No one I know in this world knows what I’m going through. Of course, that makes it incredibly difficult for them to relate to me on any kind of personal level. So, they usually simply choose not to. Other usual options for them include trying to get me to see the `bright side,’ solemnly nod their heads in a gesture of understanding, or simply ignore me. In most cases, I’m met with the latter. So far in my life, there has been no sadness as great as that of feeling completely and utterly alone in this world, a feeling I have had repeatedly over the last few years. But, as Dr. Stanley Keyworth said in The West Wing, “we get better.” And I owe a lot of my `getting better’ to The Swell Season.

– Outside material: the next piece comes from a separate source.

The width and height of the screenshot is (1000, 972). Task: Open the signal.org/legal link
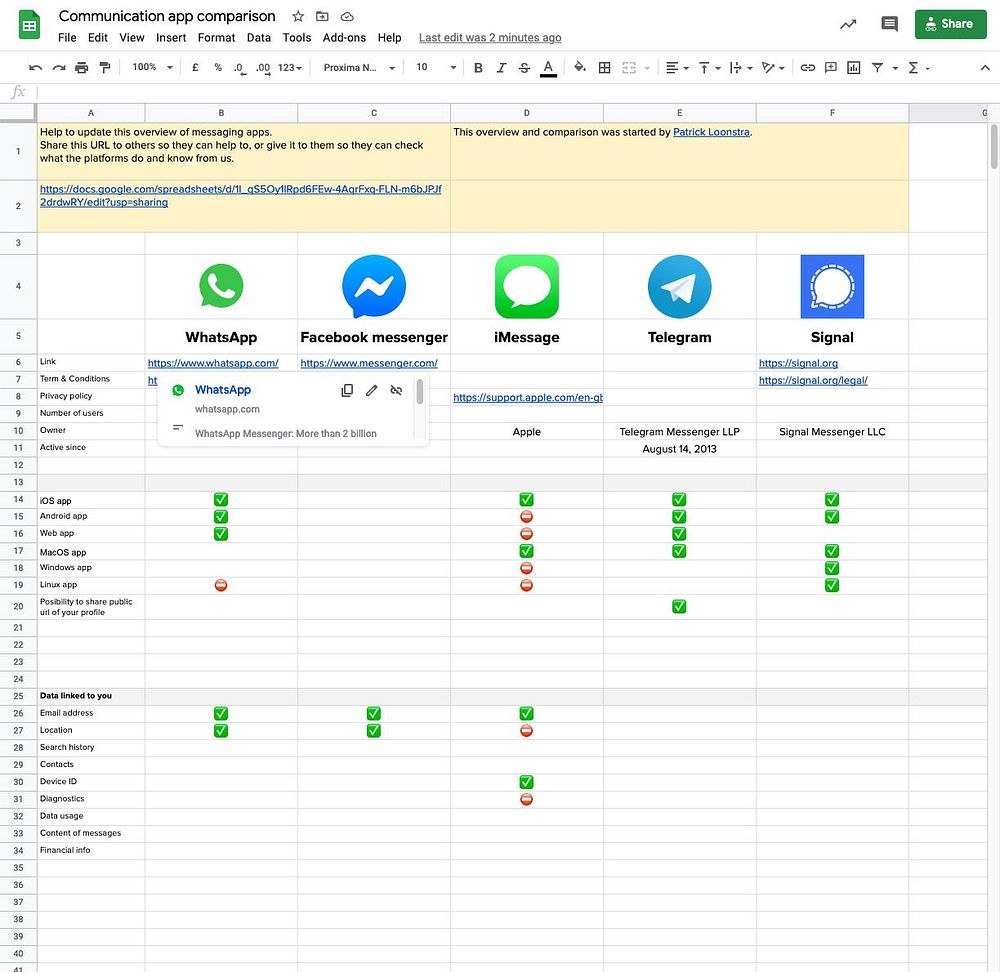(812, 380)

I’m not going to go into each song, track by track, as is sometimes the case in a typical music review. I am however going to say that I don’t know what I would have done without this album. There are plenty of albums in existence you can dance to, a plethora you can analyze and appreciate on several levels, and some that just make you feel good. But this is the only album in existence that I feel has really spoken to me. There were times in listening to The Swell Season that I felt Glen Hansard and Markéta Irglová were singing directly to me, and to me only. Glen let me connect with him in such earnest lyrics as “and how in the world did we come to have such an absent love” (“Sleeping?”), “Cry alone and die alone / pray alone and stay alone” (“Drown Out”), “You see, you’re just like everyone / When the shit falls all you want to do is run away / And hide all by yourself” (“When Your Mind’s Made Up”). He and his musical partner also made me feel that feeling angry was okay with the vitriolic “Leave,” a song Hansard wrote with Damien Rice. But, more than anything, their songs made me feel hope.

I wept when I saw Glen and Markéta win the Academy Award for “Falling Slowly.” Not only was it a great moment in the history of independent music and film, it was a vindication to the world of how important this song was to me personally. Firstly, the two voices are so suitably paired and gorgeous together that one would think they’d been writing music together for years. Secondly, it was a song of hope when I needed hope the most. Glen even mentions hope in the chorus, “Take this sinking boat and point it home / We’ve still got time / Raise your hopeful voice, you have a choice / You’ve made it now.” And he was right. The choice I had made upon listening to that song was to keep trying. In the first verse, Glen says, “I don’t know you, but I want you all the more for that.” That told me that someone else was out there. It doesn’t necessarily say that I’ll ever meet her or find her, but the mere fact that she exists gives me hope. But the line that usually has me choking back tears is “You have suffered enough / And warred with yourself / It’s time that you won.

I cannot begin to tell you how therapeutic one simple lyric has been in my life. Sure, all the songs from The Swell Season played their parts in my recovery. Glen’s audible anger in “Leave” and the rising swell of both of their voices in “When Your Mind’s Made Up” send a release of emotions through me that I can’t even begin to describe. But that one line from “Falling Slowly” has been immeasurably transformative. For that, I will always be thankful to Glen Hansard and Markéta Irglová. Music can be a lot of things to a lot of people, but, after all the music I’ve listened to over the years, all that I’ve reviewed and listened to cursorily, I am truly overwhelmed when I find that music still has the power to heal, comfort and personally connect. The Swell Season will always be a special album, not only for its musical merits, but for the fact that through it, someone finally saw me. While I was hearing the album, it and its creators were seeing me. I was no longer invisible. I still have friends that will cease contact with me after the revelation of my divorce, but when that happens, I now have at least two people who understand.